(Stored records)
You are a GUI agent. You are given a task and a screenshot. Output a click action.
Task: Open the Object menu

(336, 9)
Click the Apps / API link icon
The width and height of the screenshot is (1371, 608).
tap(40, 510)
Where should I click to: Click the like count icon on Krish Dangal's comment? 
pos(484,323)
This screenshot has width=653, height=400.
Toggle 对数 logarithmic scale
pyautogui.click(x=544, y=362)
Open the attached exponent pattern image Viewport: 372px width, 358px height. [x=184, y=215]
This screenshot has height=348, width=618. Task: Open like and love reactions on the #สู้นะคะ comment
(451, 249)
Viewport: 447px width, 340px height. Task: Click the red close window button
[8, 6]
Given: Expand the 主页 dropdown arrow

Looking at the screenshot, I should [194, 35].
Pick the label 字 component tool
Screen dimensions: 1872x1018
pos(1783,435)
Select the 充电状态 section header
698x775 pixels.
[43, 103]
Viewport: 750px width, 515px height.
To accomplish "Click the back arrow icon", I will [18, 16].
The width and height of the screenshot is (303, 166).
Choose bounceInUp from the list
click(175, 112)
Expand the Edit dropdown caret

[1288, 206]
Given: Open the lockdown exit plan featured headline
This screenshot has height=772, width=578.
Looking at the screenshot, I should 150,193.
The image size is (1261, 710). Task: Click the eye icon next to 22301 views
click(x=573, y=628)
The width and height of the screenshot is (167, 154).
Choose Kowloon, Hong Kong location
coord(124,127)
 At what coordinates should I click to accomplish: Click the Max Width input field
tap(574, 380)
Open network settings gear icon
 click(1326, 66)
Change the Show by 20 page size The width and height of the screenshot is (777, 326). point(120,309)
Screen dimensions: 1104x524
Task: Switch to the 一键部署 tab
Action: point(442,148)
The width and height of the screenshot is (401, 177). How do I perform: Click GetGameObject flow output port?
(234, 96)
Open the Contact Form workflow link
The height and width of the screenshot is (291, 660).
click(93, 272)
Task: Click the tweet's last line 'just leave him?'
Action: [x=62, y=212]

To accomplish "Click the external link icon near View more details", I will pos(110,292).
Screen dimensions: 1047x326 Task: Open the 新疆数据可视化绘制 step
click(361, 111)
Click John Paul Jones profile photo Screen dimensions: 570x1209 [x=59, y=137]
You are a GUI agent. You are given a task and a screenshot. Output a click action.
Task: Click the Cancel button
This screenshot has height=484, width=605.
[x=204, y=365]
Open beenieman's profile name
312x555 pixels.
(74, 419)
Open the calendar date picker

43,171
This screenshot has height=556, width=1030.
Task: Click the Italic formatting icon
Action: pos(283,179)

> Brief
The required output is every line from the one with "Click John Paul" to the final line of the entries, repeated exactly and with nothing else.

> Output for this exercise
Click John Paul Jones profile photo Screen dimensions: 570x1209 [x=59, y=137]
You are a GUI agent. You are given a task and a screenshot. Output a click action.
Task: Click the Cancel button
This screenshot has height=484, width=605.
[x=204, y=365]
Open beenieman's profile name
312x555 pixels.
(74, 419)
Open the calendar date picker

43,171
This screenshot has height=556, width=1030.
Task: Click the Italic formatting icon
Action: pos(283,179)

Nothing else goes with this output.